The passage of the Tax Reform and Jobs Act (“TRJA”) in 2018 made entity selection an important part of tax planning. The TRJA made fundamental changes affecting individual and entity tax rates. Combined with corporate transactions for strategic reasons and business owners acquiring interests in other companies, we’re seeing businesses and owners using multiple entities.
And that’s where the elephant in the room gets into the act. The elephant being the complex set of IRS rules that must be considered regarding retirement benefits offered to employees. Consider the following:
During the mid-1980s, control group rules were incorporated into the Internal Revenue Code (the “Code”) to prevent employers from using multiple entities to escape coverage or nondiscrimination rules. In other words, business owners could not subdivide their businesses into separate entities to favor Highly Compensated Employees (“HCEs”).

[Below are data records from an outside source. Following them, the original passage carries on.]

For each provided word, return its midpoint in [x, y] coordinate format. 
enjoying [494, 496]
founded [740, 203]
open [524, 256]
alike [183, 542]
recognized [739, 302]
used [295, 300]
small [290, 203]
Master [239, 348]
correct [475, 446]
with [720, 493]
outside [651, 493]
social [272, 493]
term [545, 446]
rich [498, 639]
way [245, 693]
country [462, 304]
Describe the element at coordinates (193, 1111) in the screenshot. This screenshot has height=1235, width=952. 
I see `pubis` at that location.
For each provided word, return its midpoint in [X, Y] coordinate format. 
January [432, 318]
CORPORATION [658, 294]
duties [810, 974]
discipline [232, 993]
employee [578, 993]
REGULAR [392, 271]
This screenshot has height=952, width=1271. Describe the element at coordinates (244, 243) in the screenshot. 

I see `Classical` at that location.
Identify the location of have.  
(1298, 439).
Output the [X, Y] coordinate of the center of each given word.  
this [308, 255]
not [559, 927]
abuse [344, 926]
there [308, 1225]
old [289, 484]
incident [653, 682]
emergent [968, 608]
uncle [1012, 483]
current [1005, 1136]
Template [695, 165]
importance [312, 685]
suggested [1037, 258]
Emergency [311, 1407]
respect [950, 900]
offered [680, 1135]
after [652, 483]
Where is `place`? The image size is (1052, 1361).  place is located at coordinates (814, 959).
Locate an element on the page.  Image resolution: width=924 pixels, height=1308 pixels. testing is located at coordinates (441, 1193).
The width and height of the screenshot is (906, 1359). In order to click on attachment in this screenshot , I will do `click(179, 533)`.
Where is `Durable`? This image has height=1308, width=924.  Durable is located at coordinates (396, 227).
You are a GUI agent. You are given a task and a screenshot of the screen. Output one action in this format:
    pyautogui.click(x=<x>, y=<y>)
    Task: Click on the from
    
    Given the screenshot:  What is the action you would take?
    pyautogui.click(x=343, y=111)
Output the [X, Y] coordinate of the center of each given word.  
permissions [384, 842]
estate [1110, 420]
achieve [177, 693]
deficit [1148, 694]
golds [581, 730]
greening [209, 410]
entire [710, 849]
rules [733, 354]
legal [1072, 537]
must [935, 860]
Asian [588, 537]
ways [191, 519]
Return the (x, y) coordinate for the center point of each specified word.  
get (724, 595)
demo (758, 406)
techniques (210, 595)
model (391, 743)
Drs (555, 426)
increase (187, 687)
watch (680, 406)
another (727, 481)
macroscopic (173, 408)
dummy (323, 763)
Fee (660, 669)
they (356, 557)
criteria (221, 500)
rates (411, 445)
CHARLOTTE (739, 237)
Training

Impact on Qualified Retirement Plans
In qualified retirement plan terms, this means that the control group rules determine whether all employees of commonly controlled corporations, trades or businesses must be treated as employees of a single corporation for the following purposes:
- General qualification under Code Section 401;
- Coverage under Code Section 410;
- Vesting under Code Section 411;
- Limits under Code Sections 401(a)(17), 401(a)(30), and 415;
- Top-heavy rules under Code Section 416.
The Starting Point
So what’s a control group? It can get very complicated very quickly. It could be either:
- Parent-Subsidiary Control Group, or
- Brother-Sister Control Group, or
- Combined Group
Or an “Affiliated Service Group”.
Here are some questions with which to begin:
- Does the plan sponsor have ownership in any other entity?
- If the plan sponsor is privately owned, do the shareholders, or partners, or LLC members have ownership in any other entity?
- Does a spouse, children, or other relatives have ownership in any other entity?
- What types of stock are owned, e.g., treasury stock, nonvoting preferred stock, restricted stock held by an employee, etc.?
- Are any of the entities providing services for any other entity?
Failure to follow the control group and affiliated service group rules can result in significant compliance issues with the Internal Revenue Service (“IRS”) and the Department of Labor (“DOL”). The good news is that both the IRS and DOL have correction programs.
Here are some important takeaways when common ownership in business entities are involved:
- All members of a control group could be jointly and severally liable for liabilities under a defined benefit pension plan.
- Control group considerations can be an important consideration in a corporate transaction.
- Even though certain entities may be disregarded for tax and financial reporting purposes does not mean it can be disregarded for control group purposes.
- The control group rules must be considered for welfare benefit plans and non-qualified deferred compensation plans.
And here is the most important takeaway of all:
It doesn’t take very long to realize that a through and detailed understanding of the facts is necessary to make a determination if a control group or affiliated service group exists and what impact there is on retirement and other benefit plans; and that determination should be made by an experienced professional.